First, I sort the data frame first for count_id, and then for AMV.

 results_sorted = results.sort_index(by=['count_id','AMV'], ascending=[True, True]) 

This gives

  count_id AMV Hour 0 16012E 4004 14 1 16012E 4026 12 2 16012E 4099 15 3 16012E 4167 11 4 16012E 4239 10 5 16012E 4324 13 6 16012E 4941 16 7 16012E 5088 17 8 16012E 5283 9 9 16012E 5620 8 10 16012E 5946 18 11 16012E 6146 7 12 16012W 3622 10 13 16012W 3904 12 14 16012W 3979 11 15 16012W 4076 9 16 16012W 4189 13 17 16012W 4870 14 18 16012W 4899 18 19 16012W 5107 15 20 16012W 5659 8 21 16012W 6325 7 22 16012W 6460 17 23 16012W 6500 16 

Now I want to do some normalization of the data so that I can ultimately build it on the same plot. I want to find the minimum value for AMV for each series (count_id), and then subtract this minimum value from the given AMV. This will give me a new AMV_norm column.

What it looks like:

  count_id AMV Hour AMV_norm 0 16012E 4004 14 0 1 16012E 4026 12 22 2 16012E 4099 15 95 3 16012E 4167 11 163 4 16012E 4239 10 235 5 16012E 4324 13 320 6 16012E 4941 16 937 7 16012E 5088 17 1084 8 16012E 5283 9 1279 9 16012E 5620 8 1616 10 16012E 5946 18 1942 11 16012E 6146 7 2142 12 16012W 3622 10 0 13 16012W 3904 12 282 14 16012W 3979 11 357 15 16012W 4076 9 454 16 16012W 4189 13 567 17 16012W 4870 14 1248 18 16012W 4899 18 1277 19 16012W 5107 15 1485 20 16012W 5659 8 2037 21 16012W 6325 7 2703 22 16012W 6460 17 2838 23 16012W 6500 16 2878 

How to define a function that finds the minimum AMV for each series, rather than the minimum AMV in general?
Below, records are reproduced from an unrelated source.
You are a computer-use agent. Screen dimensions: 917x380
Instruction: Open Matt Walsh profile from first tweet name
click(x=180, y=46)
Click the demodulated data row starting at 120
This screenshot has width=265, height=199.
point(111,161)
It will look something like this:

 def minimum_series_value(AMV): return AMV.argmin() 

Then I need to create a new column, and with the help of the lambda function this row will be filled. I know this will look something like this:

 results_sorted['AMV_norm'] = results_sorted.apply(lambda row:results_sorted(row['AMV']))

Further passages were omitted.